I just finished watching (via the Kanopy streaming service, free through my local public library) the Great Courses series of 24 videos titled, "The Great Tours: Greece and Turkey, from Athens to Istanbul"). The course is also available from The Great Courses company itself. TGC offers streaming for a monthly fee, but there's also a free trial period. These videos averaged about 31 minutes each.
As always, the lecturer is a college professor, in this case a professor of archaeology. The course was excellent but it is, as one might expect, very heavily focused on ancient and classical archaeological sites, especially in Greece.

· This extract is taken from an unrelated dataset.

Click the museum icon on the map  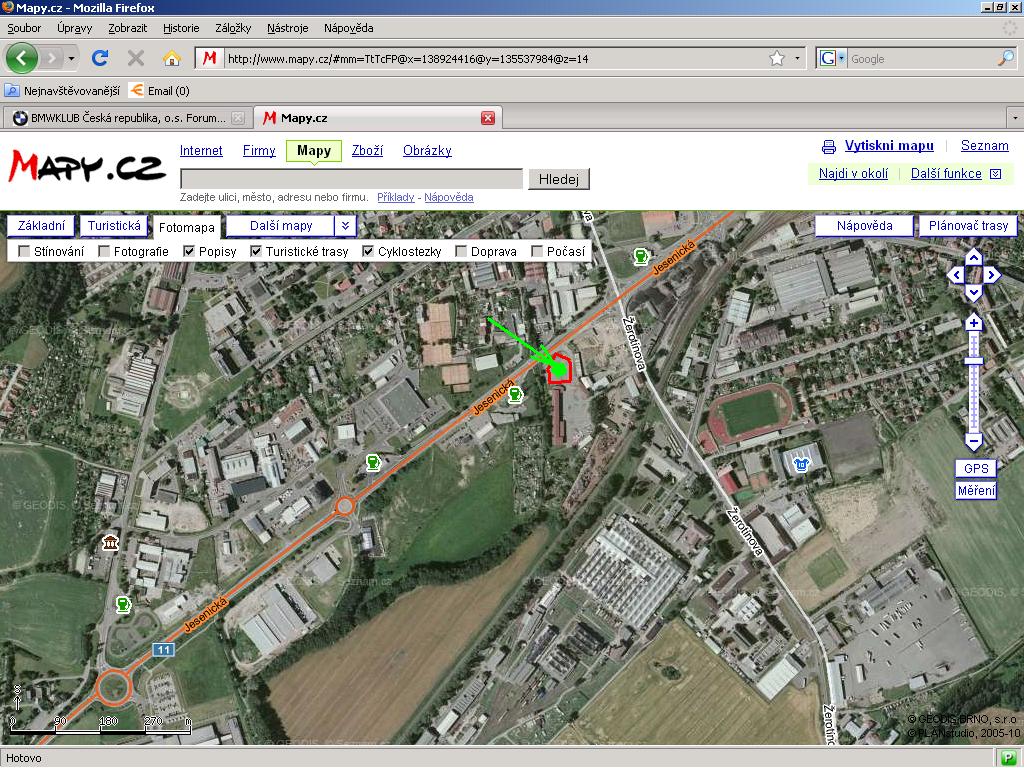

The Turkish segments (about 1/3 of the running time) extend into the Byzantine period and later.
I am not much interested in ancient/classical sites (an understatement), so I didn't find the Greek content terribly worthwhile for myself (though, again, it was well-presented). But for the more typical tourist heading to Greece, I believe the course would be very worthwhile. I took a lot more notes from the Turkish episodes, partly because I was just less knowledgeable about Turkey to begin with.
One quibble: the closed captions defaulted "On", and I saw some blatant errors before I eventually turned them off. Most were just homonyms (most frequently "sight" vs. "site"), but "Ataturk" was twice rendered as "Atat", and one reference to the island of Paros showed up as "Piraeus", which could be problematic for the uninformed. Overall, the captions were too good to have been machine-generated, so I was surprised to see all those errors creeping in.
I've been dipping into the another Great Courses travel-related series, "The Great Tours: England, Scotland and Wales", and it is not so single-mindedly focused on one particular type of tourism.